Soprassediamo pertanto alla logica del problema-reazione-soluzione ben delineata da Noam Chomsky, ovvero alla strategia per la quale si crea un presupposto tramite cui viene suscitata una reazione che giustifica provvedimenti che in condizioni normali, ovvero senza il presupposto iniziale, mai verrebbero né legiferati né tantomeno accettati. Soprassediamo anche alle metodologie divulgative dei media mainstream, che risultano ormai al soldo di pochi potentati - peraltro collegati tra loro - con buona pace della pluralità dell’informazione e della democrazia. Arriviamo pertanto allo stadio finale, quello cioè della notizia confezionata e pronta da dare in pasto all’opinione pubblica. News accompagnate da un titolone spesso fuorviante, sempre comunque semplificante e schematico, che già rappresenta uno scoglio insuperabile o volutamente insuperato per la stragrande maggioranza delle persone. Ci sarebbe qui da porsi il vecchio paradosso dell’uovo e della gallina: sono i media ad aver abituato i propri lettori a non andare oltre le prime due righe, a fomentare quell’analfabetismo funzionale che tanto comoda a chi detiene le redini del gioco, oppure è l’opinione pubblica che in preda a una sorta di narcolessia collettiva induce gli organi di comunicazione di massa ad adottare siffatte metodologie comunicative? Lasciamo la domanda senza risposta. Ciò che qui ci importa è quello che accade da questo punto in avanti.

La notizia è così servita, già adeguatamente e opportunamente banalizzata, scarnificata. Tutte le premesse per il divide et impera sono state adeguatamente poste. Il teatrino dello scannatoio tra opinionisti profumatamente pagati e, in ultima istanza, quello tragicamente reale tra la gente comune, sono le logiche conseguenze. Soprattutto se in ballo vi è un sentire condiviso, molto forte emotivamente, in grado di incidere sulla vita e le abitudini delle masse. Naturalmente anche pulsioni naturali e assolutamente legittime come il rifiuto, la ribellione, l’indignazione e la rivolta vengono ricondotte a questa logica bipolare, buona per il derby allo stadio, di fatto disinnescandole nella loro potenziale spinta destabilizzante. Proprio come due opposte tifoserie si contrapporranno sulla base non di una ponderazione razionale, ma, giustamente, su quella di un amore irrazionale verso i colori della propria squadra, affine ai moti primordiali dell’arena e del conflitto, così faranno le persone comuni anche nella realtà: con la piccola e non proprio insignificante differenza che la complessità del reale comporta infinite sfumature intermedie e non la semplice coesistenza contrapposta di due differenti tonalità.

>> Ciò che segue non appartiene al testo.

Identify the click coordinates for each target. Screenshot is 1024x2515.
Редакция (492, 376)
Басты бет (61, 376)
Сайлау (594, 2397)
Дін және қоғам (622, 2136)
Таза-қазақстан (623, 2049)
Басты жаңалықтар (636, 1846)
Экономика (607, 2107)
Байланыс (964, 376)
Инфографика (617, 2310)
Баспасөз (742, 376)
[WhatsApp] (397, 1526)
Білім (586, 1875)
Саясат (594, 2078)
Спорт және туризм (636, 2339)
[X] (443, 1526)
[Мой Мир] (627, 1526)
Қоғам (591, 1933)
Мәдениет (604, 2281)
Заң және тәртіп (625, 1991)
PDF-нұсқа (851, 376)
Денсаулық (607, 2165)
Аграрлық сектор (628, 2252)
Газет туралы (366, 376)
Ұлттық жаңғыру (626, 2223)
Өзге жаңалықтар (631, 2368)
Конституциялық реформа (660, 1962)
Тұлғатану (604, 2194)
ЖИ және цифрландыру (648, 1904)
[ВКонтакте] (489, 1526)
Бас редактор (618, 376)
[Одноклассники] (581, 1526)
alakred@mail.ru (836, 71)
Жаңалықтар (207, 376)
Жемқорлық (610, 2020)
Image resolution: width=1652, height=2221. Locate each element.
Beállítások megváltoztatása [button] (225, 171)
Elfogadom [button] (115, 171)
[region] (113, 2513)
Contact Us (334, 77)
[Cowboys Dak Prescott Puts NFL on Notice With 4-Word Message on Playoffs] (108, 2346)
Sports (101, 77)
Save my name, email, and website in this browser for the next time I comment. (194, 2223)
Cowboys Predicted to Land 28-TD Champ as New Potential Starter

Ma ecco che in questo prendere posizione per l’una o per l’altra fazione, in questo banalizzare ogni tematica a una questione di buono o cattivo, giusto o sbagliato, vero e non vero, il disegno è compiuto. Il popolo perderà totalmente di vista il reale motivo del contendere, il nemico da combattere, il vulnus della questione, impegnando le residue energie a combattere il vicino prossimo, perculato in egual misura dall’identico sistema manipolativo che lascerà sic stantibus rebus i registi dietro alle quinte a ordire indisturbati, mentre un manipolo di comparse occuperà la scena fornendo agli astanti l’illusione di assistere allo spettacolo effettivo. Divide et impera, appunto.